U.S. Marine lean on a .50-caliber manchine gun in Northern Iraq as they wait for their convoy to depart in April 1991. (USMC/public domain)
House to put down zombie AUMFs today

But an authorization for military conflict in Africa just won’t die as lawmakers move to renew a controversial counter-terror program, too.

Following the June 17 vote to repeal the 2002 resolution authorizing the use of force in Iraq in 2003, the House is doing a bit more cleaning, sweeping out other “zombie laws” on the books that have authorized such militarism in the Middle East for 30 years — and more. 

Today, under a suspension of the rules — meaning no amendments — the chamber is expected to pass a measure led by Rep. Peter Meijer (R-Mich.) to repeal a Cold War era law on the books that found “the preservation of the independence and integrity of the nations of the Middle East vital to the national interest and world peace.”

This law — codified in section 1962 of Title 22 of the U.S. Code — has authorized  the President since 1957 “to use armed forces to assist any such nation or group of such nations requesting assistance against armed aggression from any country controlled by international communism … consonant with the treaty obligations of the United States and with the Constitution of the United States.”  The short law also authorized the executive branch to provide military assistance to any nations of the greater Middle East who want it.

In further House cleaning, a resolution led by Rep. Abigail Spanberger (D-Va.) will repeal Congress’ 1991 authorization for the U.S. military to wage war against Iraq over its invasion of Kuwait.  

The Heritage Foundation has been pressing for repeal of these old provisions.
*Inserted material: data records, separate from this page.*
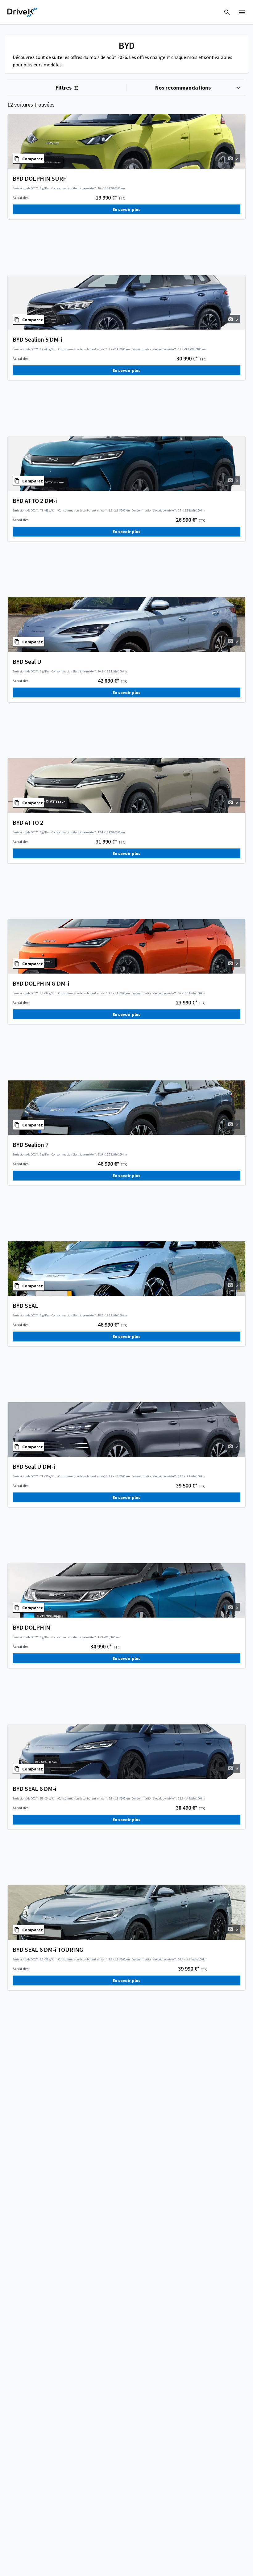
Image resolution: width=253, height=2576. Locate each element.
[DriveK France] (22, 12)
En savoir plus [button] (126, 209)
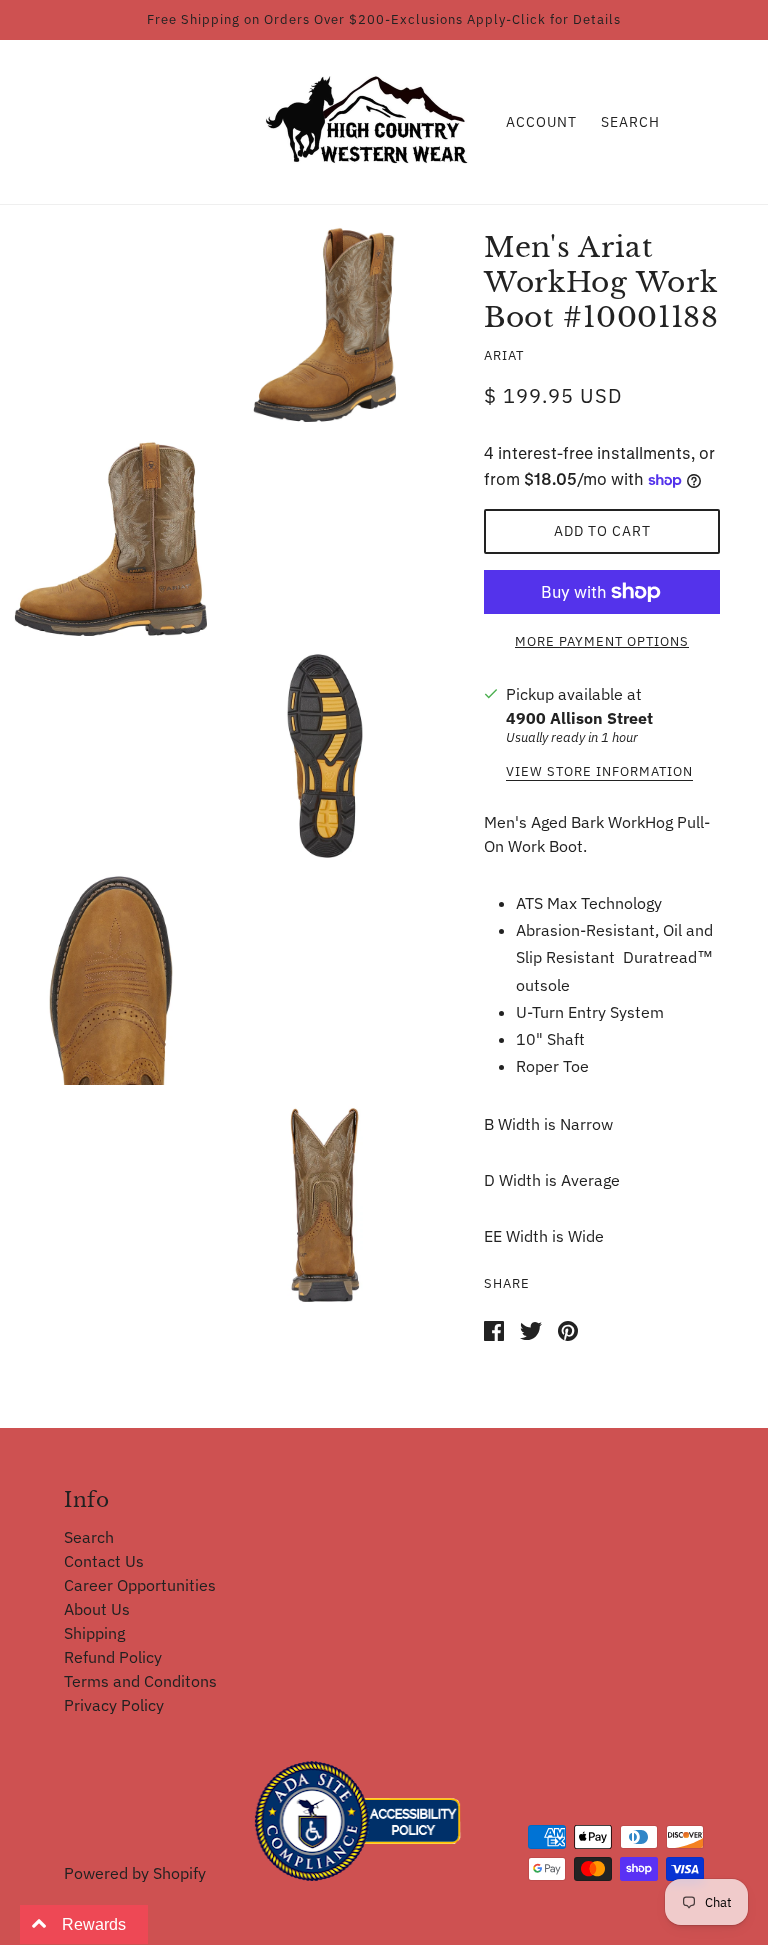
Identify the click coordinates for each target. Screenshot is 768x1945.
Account (541, 122)
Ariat (504, 355)
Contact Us (104, 1561)
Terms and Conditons (140, 1681)
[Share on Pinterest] (568, 1329)
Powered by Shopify (135, 1873)
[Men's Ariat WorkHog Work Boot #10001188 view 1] (325, 320)
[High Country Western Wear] (373, 120)
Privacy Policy (114, 1705)
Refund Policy (113, 1657)
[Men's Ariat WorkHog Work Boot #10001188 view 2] (111, 534)
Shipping (94, 1633)
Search (630, 122)
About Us (97, 1609)
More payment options (602, 641)
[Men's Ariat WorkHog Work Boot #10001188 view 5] (325, 1200)
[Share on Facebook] (494, 1329)
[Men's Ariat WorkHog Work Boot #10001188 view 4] (111, 978)
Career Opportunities (140, 1585)
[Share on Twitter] (531, 1329)
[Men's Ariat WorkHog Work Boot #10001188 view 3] (325, 756)
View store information (599, 772)
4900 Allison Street (579, 718)
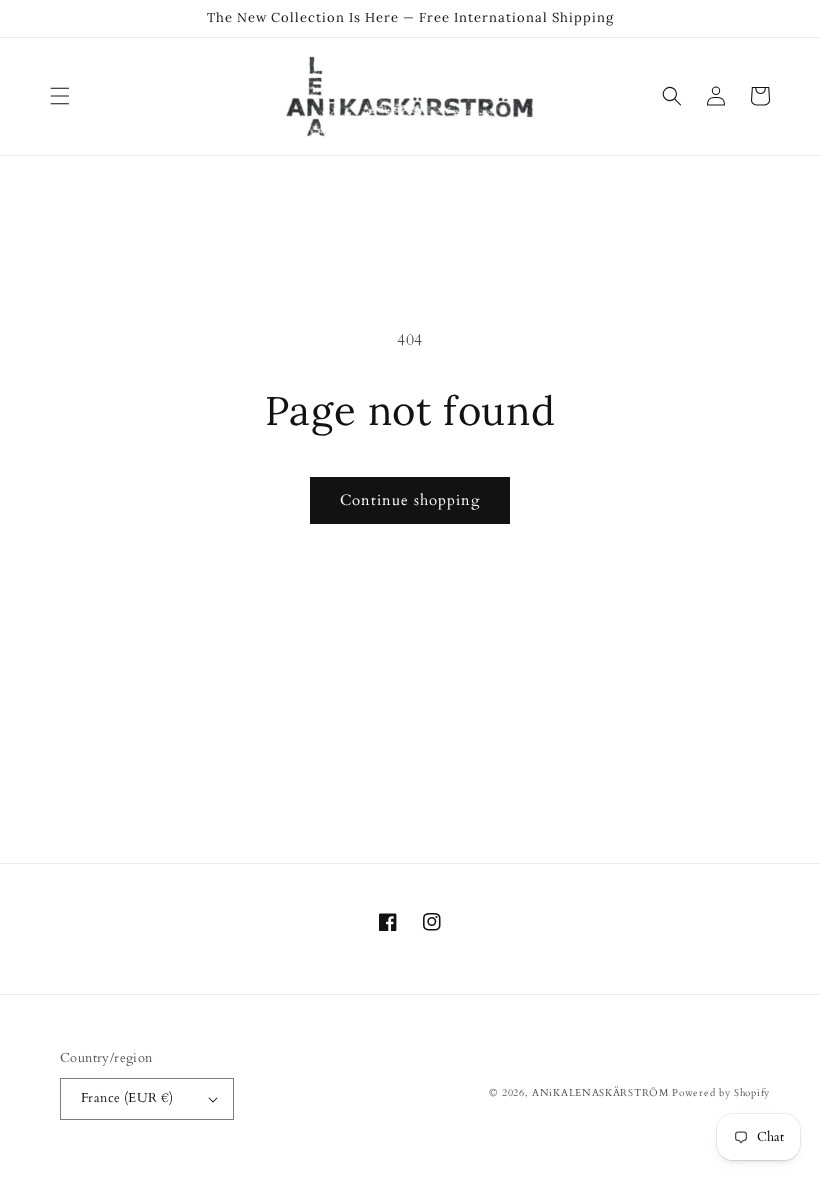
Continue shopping (410, 500)
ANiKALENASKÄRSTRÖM (600, 1093)
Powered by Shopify (721, 1093)
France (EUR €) (127, 1098)
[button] (60, 96)
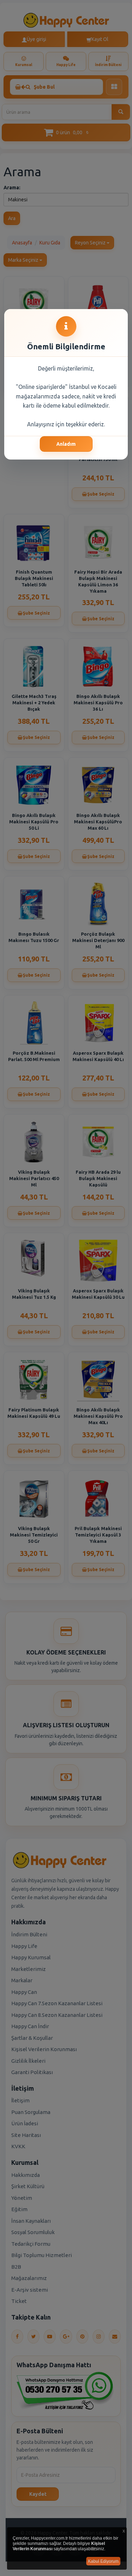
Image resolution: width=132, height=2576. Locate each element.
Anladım (66, 444)
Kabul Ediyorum (103, 2561)
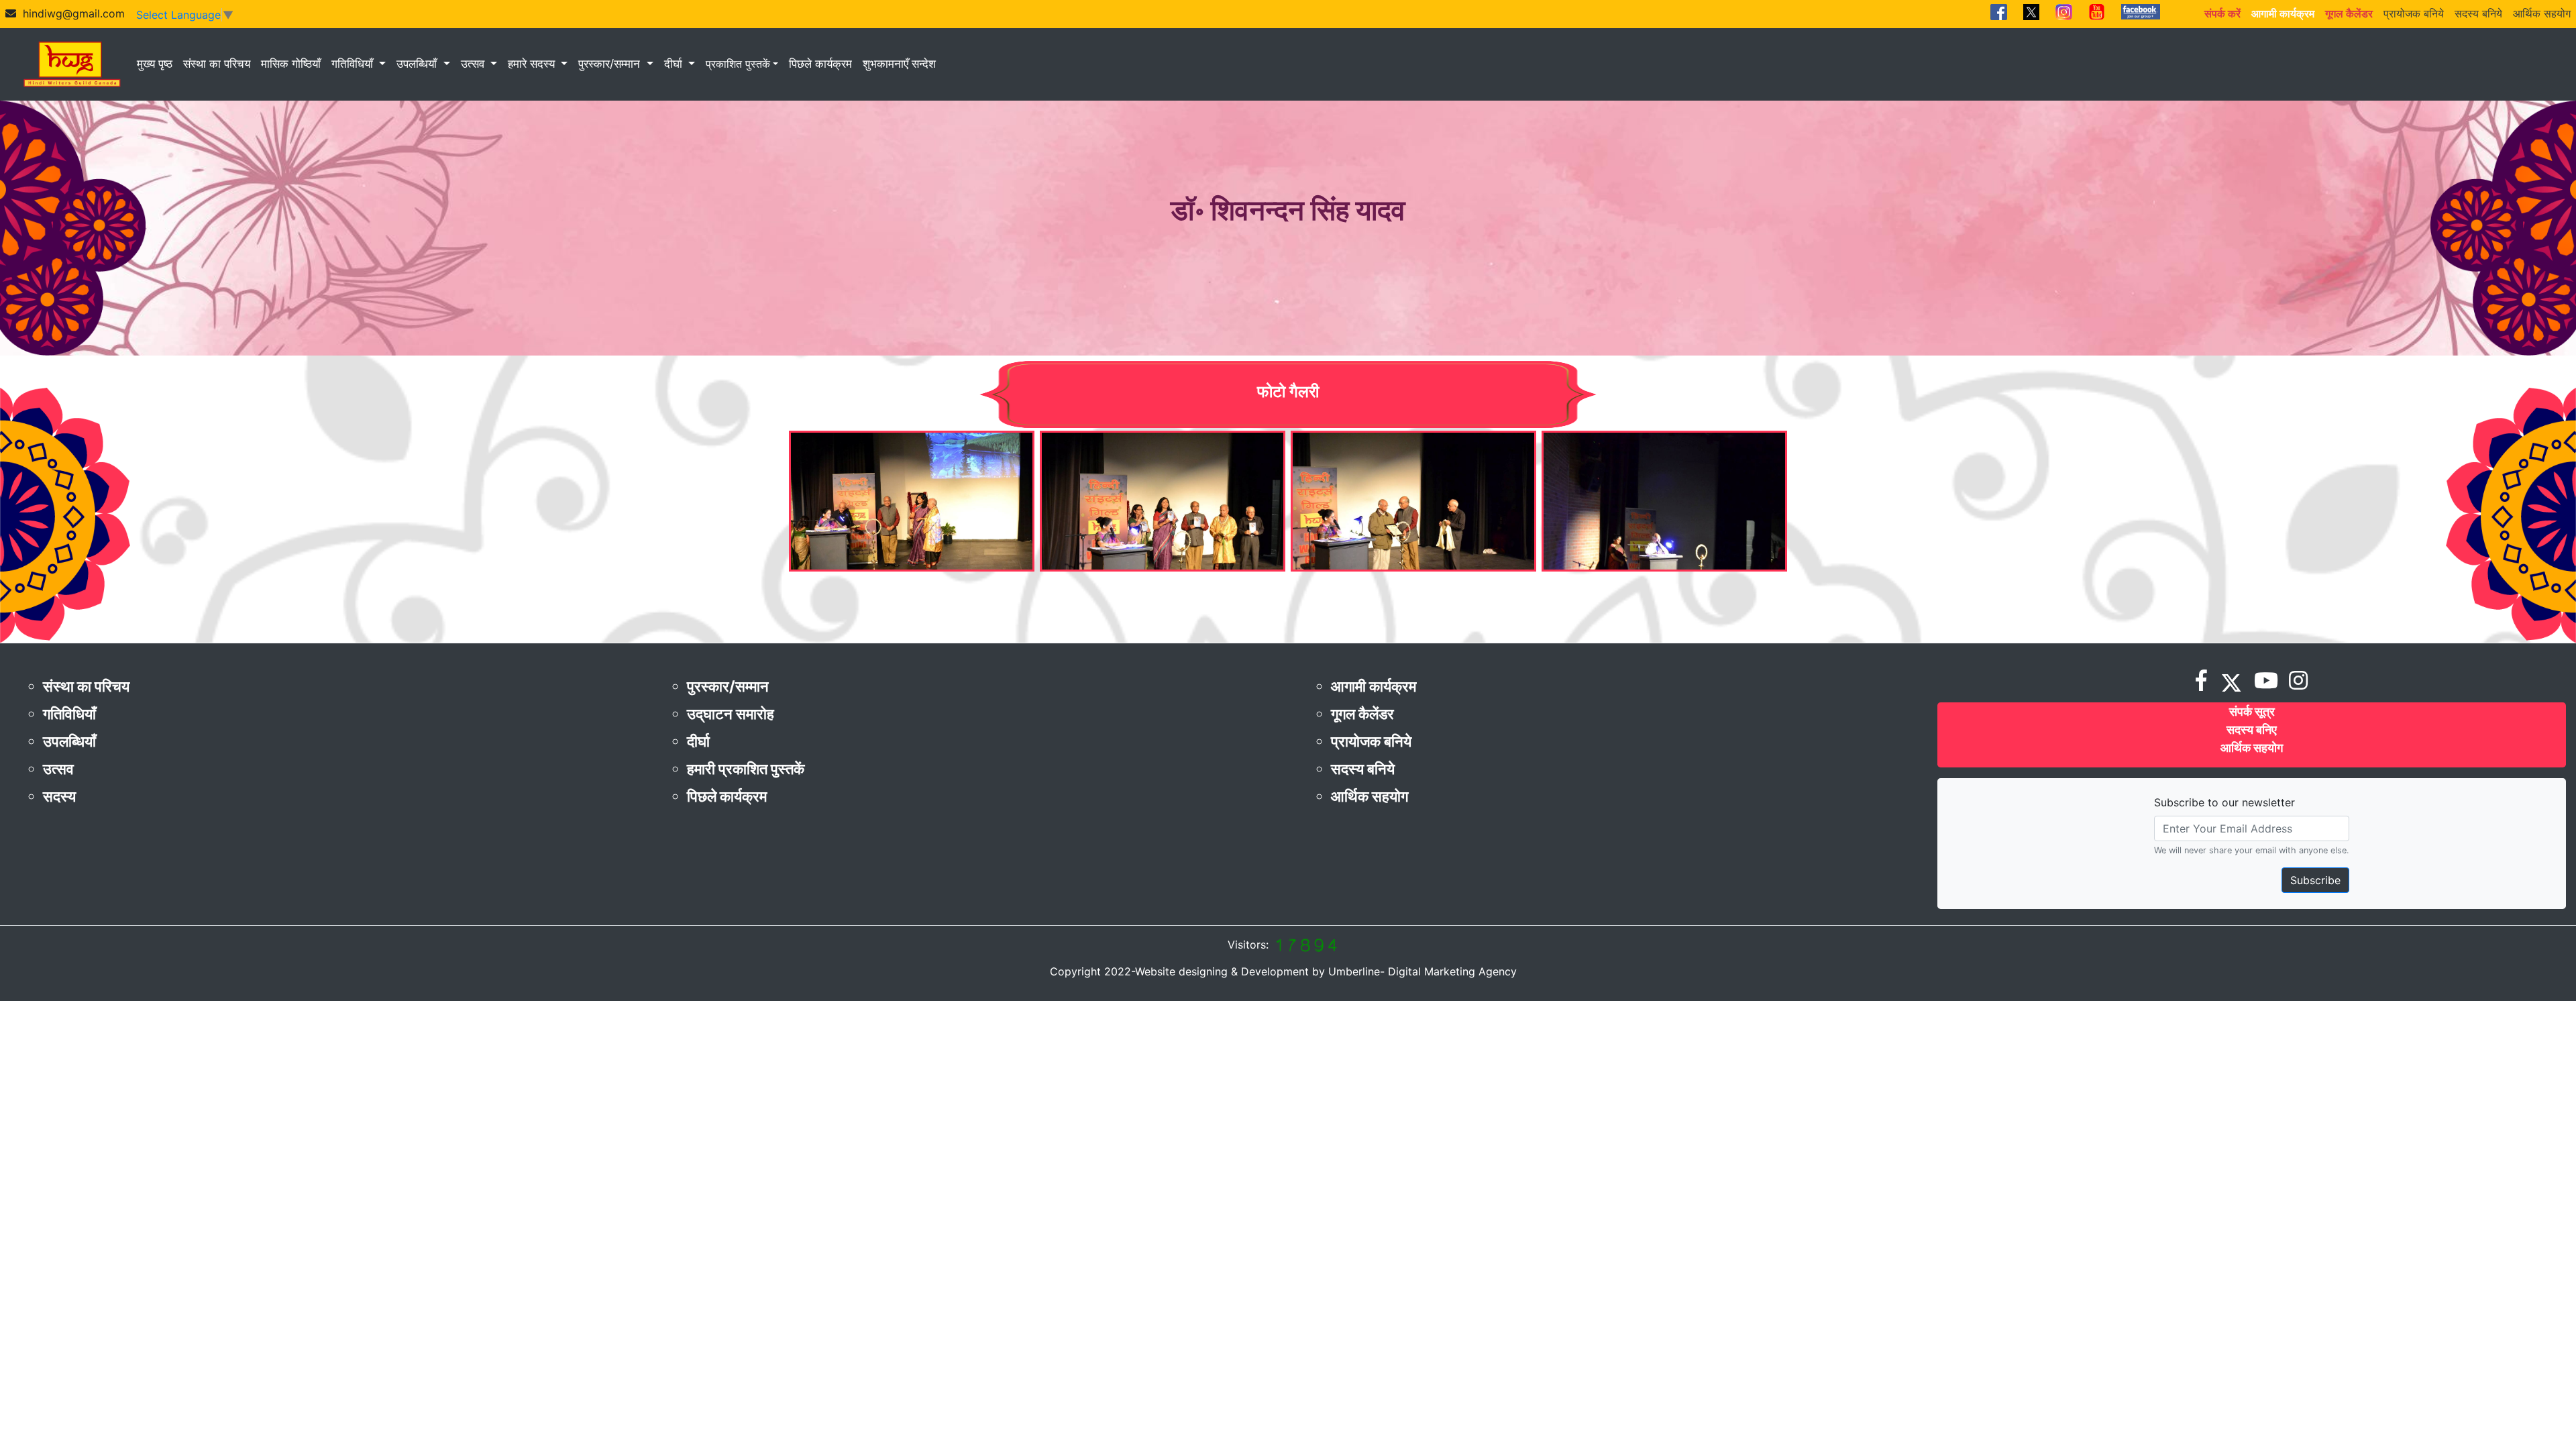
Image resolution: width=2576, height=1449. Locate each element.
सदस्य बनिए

It feels odd to say this, but ‘well done!’

At the same time, however, Congress is also expected today to pass a measure to deepen U.S. efforts to counter politically motivated violence in the Sahel region of Africa. HR567 would make it the “policy of the United States to assist countries in North and West Africa, and other allies and partners active in those regions, in combating terrorism and violent extremism through a coordinated interagency approach.”  The U.S. has supposedly had a coordinated, interagency approach to combatting terrorism in this region for nearly two decades.  This move comes as the French are stepping away from their leadership of counter terror train and assist efforts in the region.